By order of the Board
GL-Carlink Technology Holding Limited
Zhu Lei
Chairman and Executive Director
Hong Kong, 27 May 2026
Notes:
a. The AGM will be held in the form of a physical meeting. All resolutions at the AGM will be taken by poll pursuant to the requirement of the Articles of Association of the Company and the results of the poll will be published on the websites of the Stock Exchange and the Company in accordance with the Rules Governing the Listing of Securities on the Stock Exchange.
b. A member of the Company entitled to attend and vote at the AGM is entitled to appoint one or (if he is a holder of two or more shares) more than one proxy to attend and vote in his stead. A proxy need not be a member of the Company.
c. Whether or not you intend to attend the AGM in person, you are requested to complete and return the proxy form in accordance with the instructions stated thereon.
d. To be valid, the completed proxy form together with the power of attorney or other authority, if any, under which it is signed, or a certified copy of such power of attorney or authority, must be deposited at the Company's Hong Kong branch share registrar and transfer office, Boardroom Share Registrars (HK) Limited at Room 2103B, 21/F, 148 Electric Road, North Point, Hong Kong, not less than 48 hours before the time appointed for holding the AGM or any adjournment thereof. Completion and return of the proxy form will not preclude you from attending and voting in person at the AGM and at any adjournment thereof if you so wish. In such event, the proxy form shall be deemed to be revoked.
e. Where there are joint registered holders of any Share, any one of such persons may vote at any meeting, either personally or by proxy, in respect of such Share as if he were solely entitled thereto; but if more than one of such joint holders be present at any meeting personally or by proxy, that one of the said persons so present whose name stands first on the Register in respect of such Share shall alone be entitled to vote in respect thereof. Several executors or administrators of a deceased Shareholder, and several trustees in bankruptcy or liquidators of a Shareholder in whose name any Share stands shall for the purposes of this Article be deemed joint holders thereof.
f. To ascertain shareholders' eligibility to attend and vote at this meeting, the register of members of the Company will be closed from 15 June 2026 to 18 June 2026 (both days inclusive) during which period no share transfer will be effected. In order to qualify for attending and voting at the annual general meeting, unregistered holders of shares of the Company should ensure that all completed transfer documents accompanied by the relevant share certificates must be lodged with the Company's share registrar in Hong Kong (i.e.

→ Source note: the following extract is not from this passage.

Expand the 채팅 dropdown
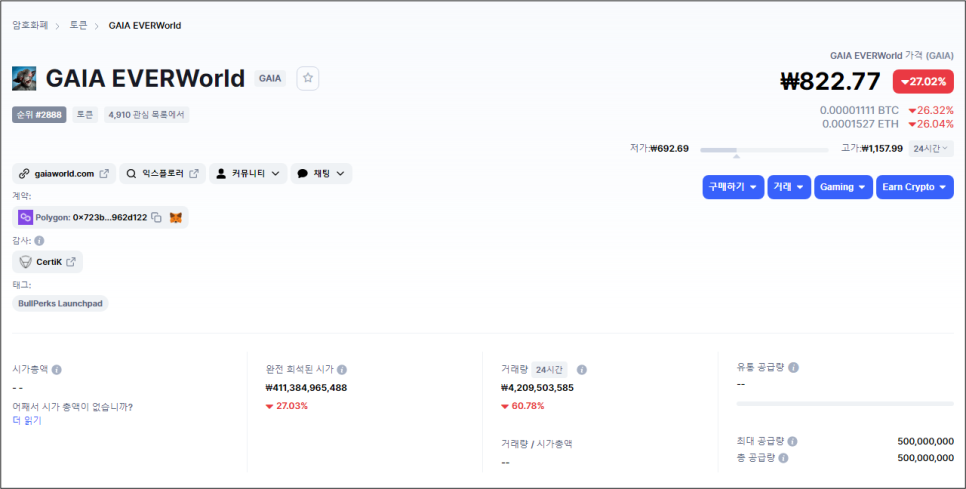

Boardroom Share Registrars (HK) Limited at Room 2103B, 21/F, 148 Electric Road, North Point, Hong Kong), for registration no later than 4:30 p.m., on 12 June 2026.
g. Regarding items 2 to 4 of this notice, details of the retiring Directors proposed to be re-elected are set out in Appendix I to the circular of the Company dated 27 May 2026.
h. References to time and dates in this Notice are to Hong Kong time and dates.